これまでマレーシアの学費は基本的にSST非課税でしたが、2025年のSST制度拡大により、教育サービスのうち「年間学費がRM60,000を超える生徒」分が6%課税の対象になりました。

  • 課税されるのは、年間学費がRM60,000を 超える 生徒(学年・コースによって対象かどうかが分かれます)
  • 税率は 6%
  • 請求書(インボイス)に、学費とは別の項目として明記されます
  • 国籍を問わず適用されます(マレーシア人・外国人とも)。OKUカードを持つマレーシア人など一部の例外を除く

つまり「学費が高い学校・学年ほど、税の上乗せ額も大きくなる」仕組みです。

適用開始日は学校によって違う

ここが見落としやすいポイントです。制度の枠組みは国全体で共通ですが、各校が適用を始めた日付は同じではありません。

学校(例)SST適用開始
Taylor's International School(KL/Puchong)2025年7月1日
Mont'Kiara International School(M'KIS)2025年7月1日
The Alice Smith School(Primary/Secondary)2025年9月1日

請求のタイミングや学期の区切りによって、実際に上乗せが始まる月が前後します。在籍校からの公式アナウンス(料金スケジュール)を必ず確認してください。

いくらくらい変わるのか(試算)

6%という数字は小さく見えますが、マレーシアのインター校の学費水準では無視できない金額になります。

  • 年間学費 RM70,000 の場合 → SST 約RM4,200/年
  • 年間学費 RM100,000 の場合 → SST 約RM6,000/年
  • 年間学費 RM118,000 の場合 → SST 約RM7,080/年

※「RM60,000の超過分のみ」に課税か「全額」に課税かは、各校の運用・告知に従ってください。上の試算は全額に対する単純計算の目安です。上位学年(特にSecondaryやIBDPなど学費が高い課程)では、年間で数千〜1万リンギット規模の追加負担になり得ます。

学費が60,000リンギット未満の場合は?

年間学費がRM60,000以下の学校・学年は、現時点ではSST6%の対象外です。学費が比較的抑えめのインター校や、低学年(幼稚園〜小学校低学年)では対象にならないケースが多くあります。ただし学費は毎年5〜10%程度値上がりするのが一般的で、進級・値上げによって翌年に基準を超えることもあります。

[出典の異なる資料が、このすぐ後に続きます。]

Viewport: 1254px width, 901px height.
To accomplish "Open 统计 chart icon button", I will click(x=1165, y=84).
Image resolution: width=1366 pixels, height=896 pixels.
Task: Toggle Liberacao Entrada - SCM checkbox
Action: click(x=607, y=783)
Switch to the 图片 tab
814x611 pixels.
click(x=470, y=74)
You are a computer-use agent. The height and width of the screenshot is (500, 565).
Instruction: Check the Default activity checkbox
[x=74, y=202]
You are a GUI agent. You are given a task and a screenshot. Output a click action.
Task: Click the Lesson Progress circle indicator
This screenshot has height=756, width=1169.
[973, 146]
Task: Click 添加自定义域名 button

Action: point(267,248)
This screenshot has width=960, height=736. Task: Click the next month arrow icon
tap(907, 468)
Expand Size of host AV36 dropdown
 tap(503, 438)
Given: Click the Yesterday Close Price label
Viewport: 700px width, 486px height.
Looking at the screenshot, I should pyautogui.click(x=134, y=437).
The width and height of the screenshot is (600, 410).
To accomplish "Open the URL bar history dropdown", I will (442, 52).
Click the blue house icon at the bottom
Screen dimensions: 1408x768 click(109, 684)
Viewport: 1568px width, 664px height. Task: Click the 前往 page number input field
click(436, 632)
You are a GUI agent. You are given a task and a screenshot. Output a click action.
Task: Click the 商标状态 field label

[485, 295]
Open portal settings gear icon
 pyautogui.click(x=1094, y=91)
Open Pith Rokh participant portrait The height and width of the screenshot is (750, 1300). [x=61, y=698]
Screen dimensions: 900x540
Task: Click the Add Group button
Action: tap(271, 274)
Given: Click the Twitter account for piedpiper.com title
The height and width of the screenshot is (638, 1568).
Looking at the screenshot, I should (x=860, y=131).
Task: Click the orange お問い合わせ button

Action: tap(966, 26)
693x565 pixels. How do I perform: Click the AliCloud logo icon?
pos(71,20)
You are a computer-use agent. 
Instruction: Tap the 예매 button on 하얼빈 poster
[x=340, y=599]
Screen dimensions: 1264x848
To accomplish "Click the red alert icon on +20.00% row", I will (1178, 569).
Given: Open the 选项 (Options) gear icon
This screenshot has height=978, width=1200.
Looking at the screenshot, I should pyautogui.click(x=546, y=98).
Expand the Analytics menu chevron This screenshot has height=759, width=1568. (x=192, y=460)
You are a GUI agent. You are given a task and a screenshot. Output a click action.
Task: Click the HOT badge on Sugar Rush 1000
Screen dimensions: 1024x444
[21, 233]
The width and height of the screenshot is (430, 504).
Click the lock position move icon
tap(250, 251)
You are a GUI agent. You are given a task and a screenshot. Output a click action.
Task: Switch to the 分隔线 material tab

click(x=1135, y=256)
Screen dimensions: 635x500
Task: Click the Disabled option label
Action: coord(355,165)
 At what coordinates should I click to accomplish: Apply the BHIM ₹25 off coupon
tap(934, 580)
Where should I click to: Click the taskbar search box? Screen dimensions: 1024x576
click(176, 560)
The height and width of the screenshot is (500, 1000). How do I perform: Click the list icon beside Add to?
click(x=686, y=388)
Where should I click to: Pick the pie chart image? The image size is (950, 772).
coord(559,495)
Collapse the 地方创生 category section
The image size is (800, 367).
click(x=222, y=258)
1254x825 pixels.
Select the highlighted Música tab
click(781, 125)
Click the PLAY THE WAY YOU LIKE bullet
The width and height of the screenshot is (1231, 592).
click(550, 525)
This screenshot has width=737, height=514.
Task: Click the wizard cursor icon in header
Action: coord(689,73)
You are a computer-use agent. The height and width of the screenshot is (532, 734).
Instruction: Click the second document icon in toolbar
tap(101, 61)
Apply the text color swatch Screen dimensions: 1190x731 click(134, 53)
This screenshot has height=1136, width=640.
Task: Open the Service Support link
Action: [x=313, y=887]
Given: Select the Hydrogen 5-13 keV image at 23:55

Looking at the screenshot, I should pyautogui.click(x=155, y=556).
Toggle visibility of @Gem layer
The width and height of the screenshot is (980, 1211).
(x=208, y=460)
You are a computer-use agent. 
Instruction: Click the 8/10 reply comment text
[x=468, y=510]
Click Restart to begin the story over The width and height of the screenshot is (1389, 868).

「今は対象外」でも、上の学年に上がるタイミングで確認しておくと安心です。

在住日本人家庭が今すぐできること

  • 在籍校・志望校の料金ページを確認SSTの適用有無・開始日・対象学年が公式に告知されています
  • 年度予算を「税込」で組む見積もりや家計シミュレーションは6%を上乗せした金額で
  • きょうだい割引・前納割引との関係を確認割引後の金額がRM60,000を超えるかどうかで対象が変わる場合があります
  • 学費以外の費用も再確認登録金・EAL(英語サポート)費・施設費なども課税対象に含まれることがあります

まとめ

2025年からのSST6%は、「学費が上がった」のではなく「高額学費に税が上乗せされるようになった」変更です。RM60,000という基準を境に、上位学年ほど影響が大きくなります。学校選び・年度予算の段階で、学費は税込で考えるのが新しい前提になりました。最新の適用範囲・金額は必ず各校の公式料金ページでご確認ください。

⚠️

本記事はマレーシア政府および各校の公開情報をもとにした一般的な解説です。個別の税額・適用可否の判断は、在籍校の財務部門や税務の専門家にご確認ください。